# WHAT TO WORK ON
Recast the lines below as a JSON list of strings, one string per line and no blank lines, covering only the lines from the one containing "Viewport: 1080px width, 605px height." through the last line, inclusive. Leave the pictures out.

# TASK INPUT
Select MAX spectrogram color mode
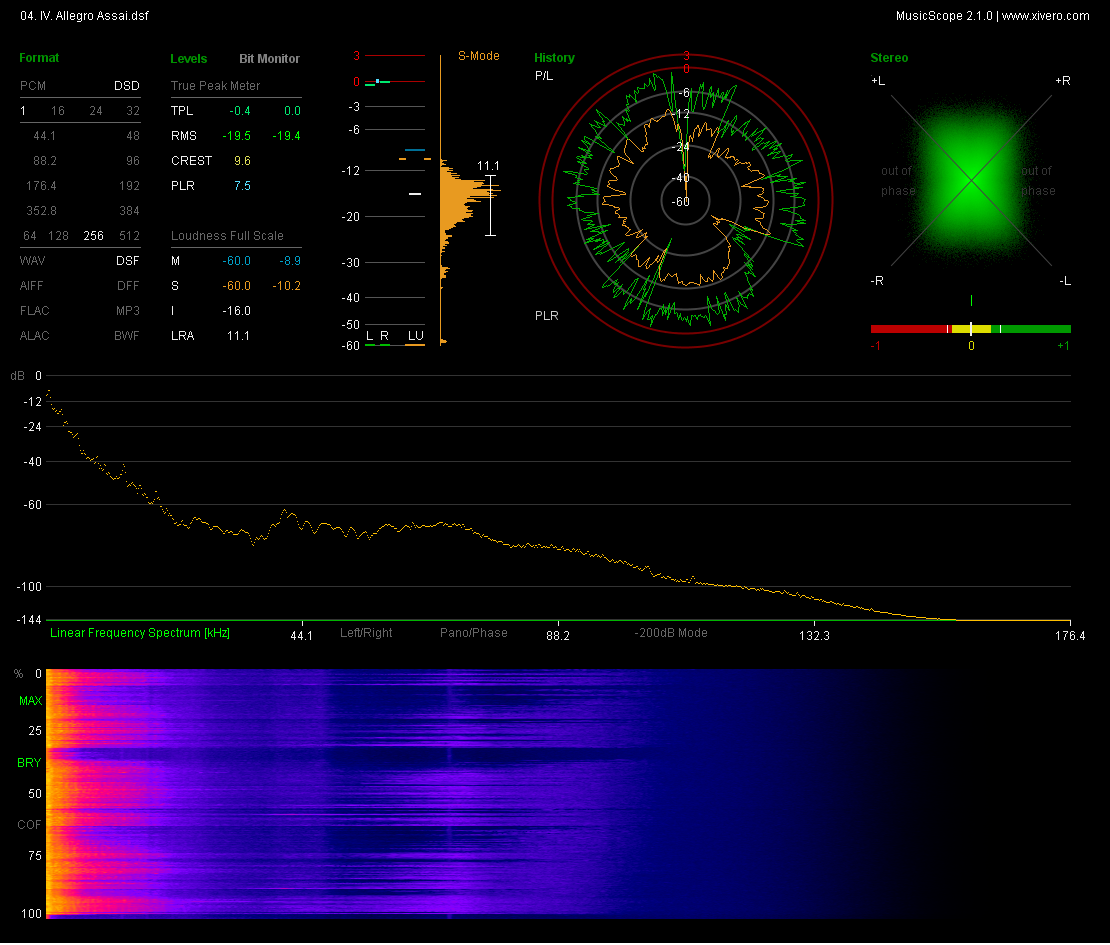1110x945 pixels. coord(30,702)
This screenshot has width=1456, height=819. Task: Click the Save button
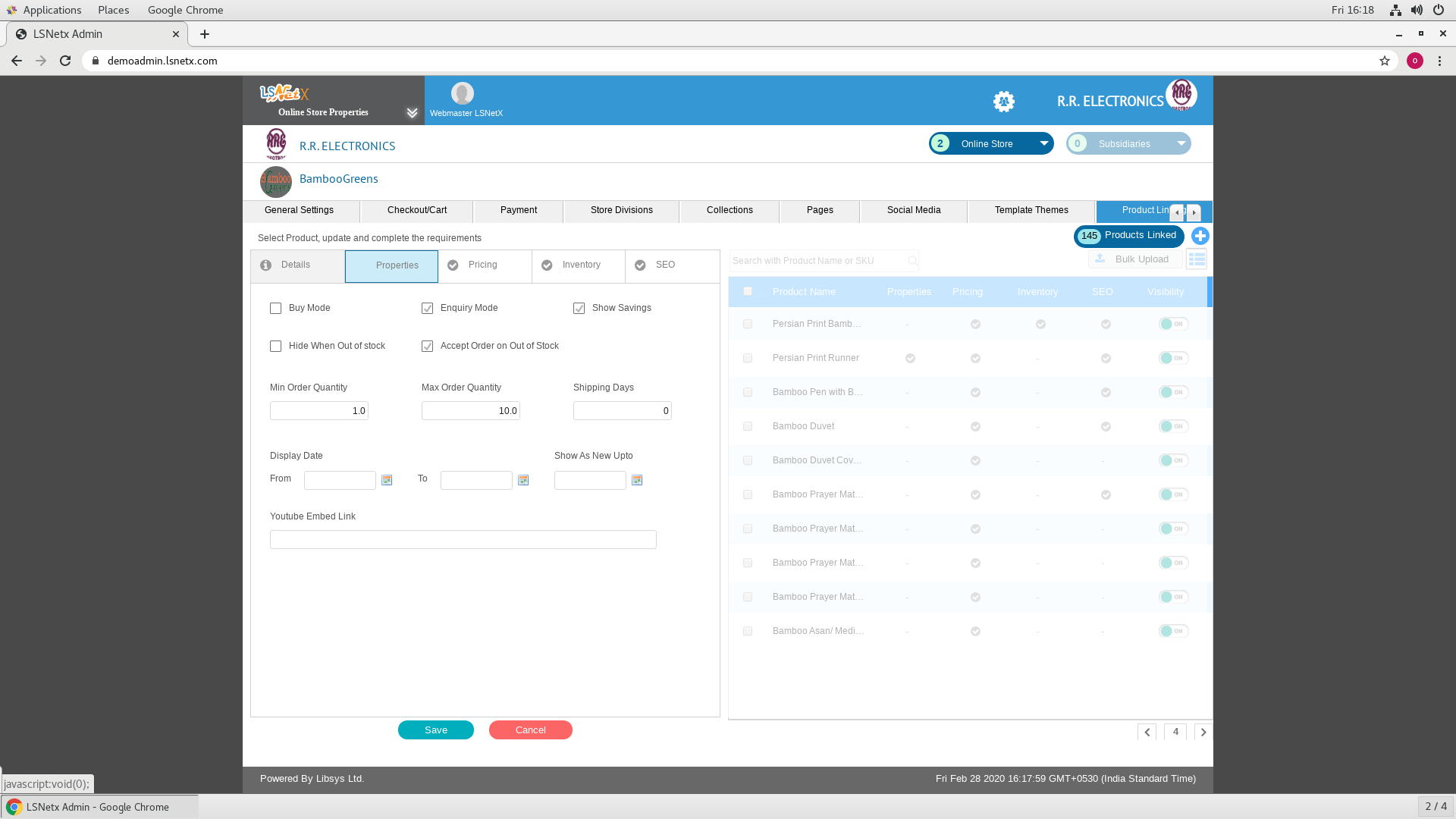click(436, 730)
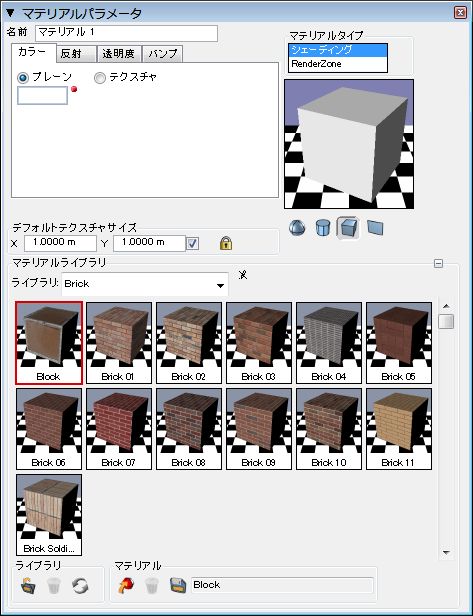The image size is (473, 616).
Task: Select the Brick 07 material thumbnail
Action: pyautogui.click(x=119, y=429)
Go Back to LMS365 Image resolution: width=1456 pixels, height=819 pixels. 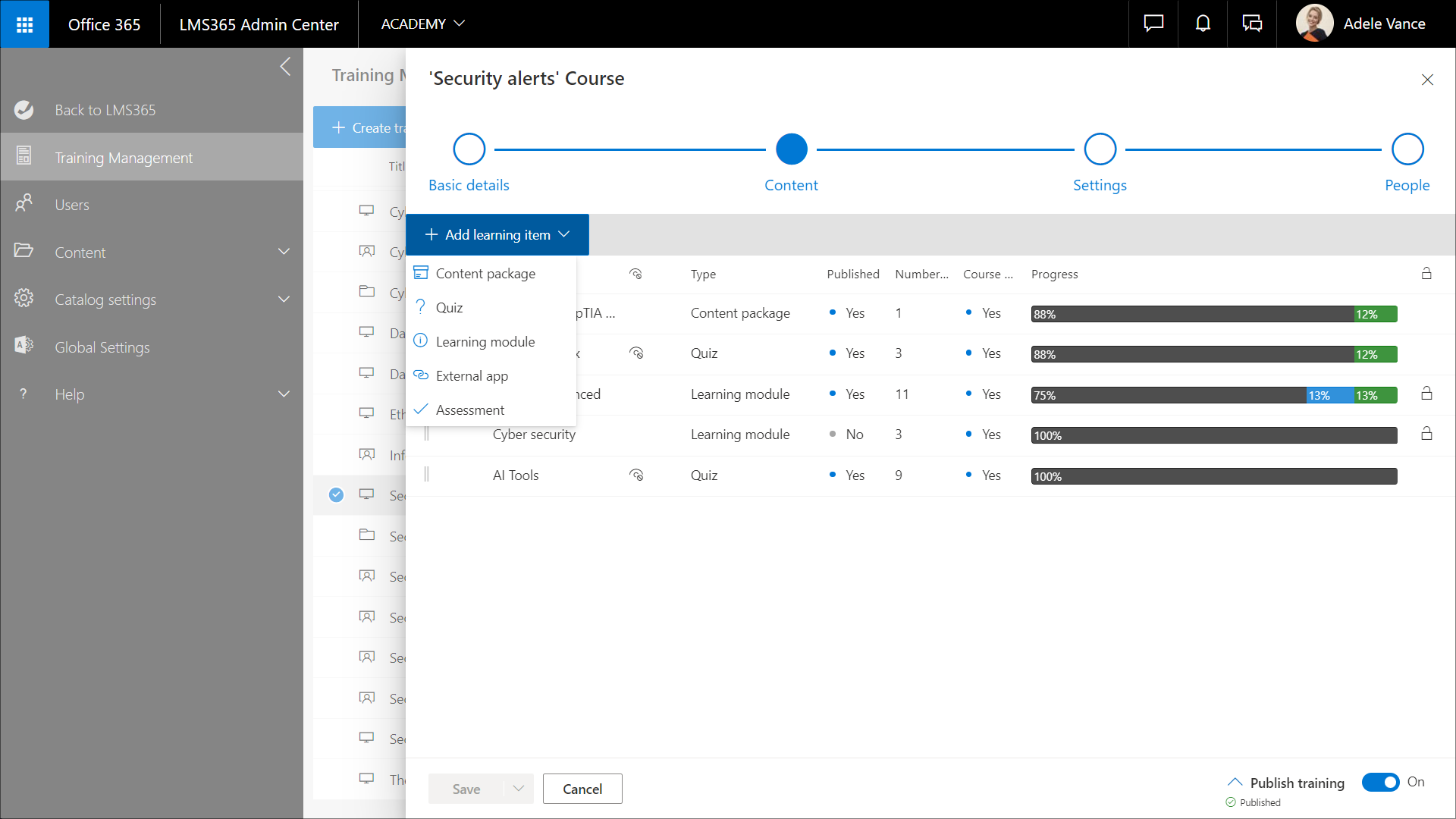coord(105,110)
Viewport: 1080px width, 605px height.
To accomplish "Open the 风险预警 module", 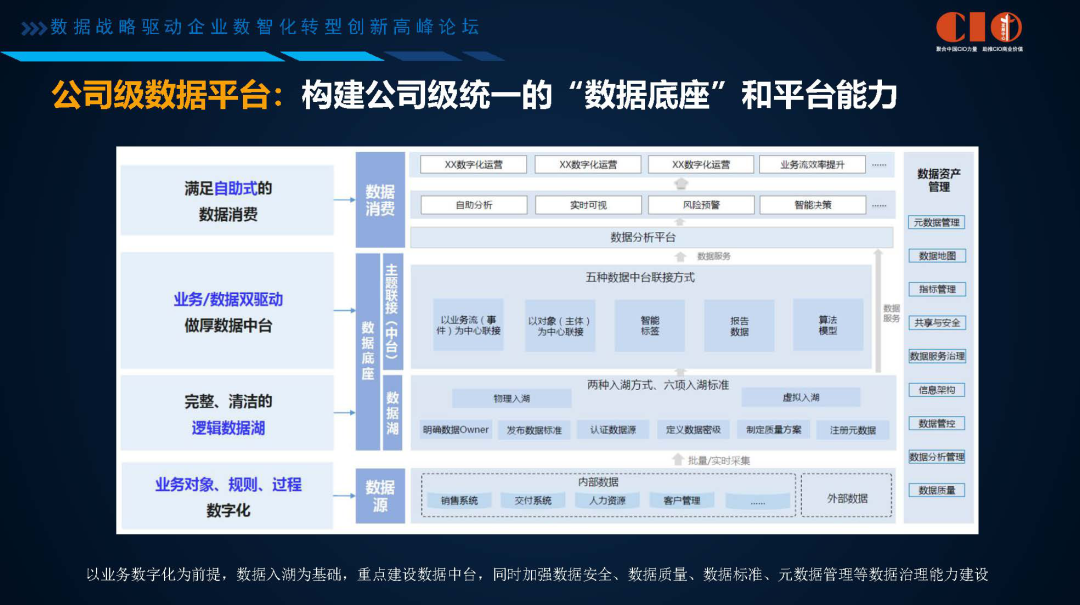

# CORRECT RESPONSE
[
  "Viewport: 1080px width, 605px height.",
  "To accomplish \"Open the 风险预警 module\", "
]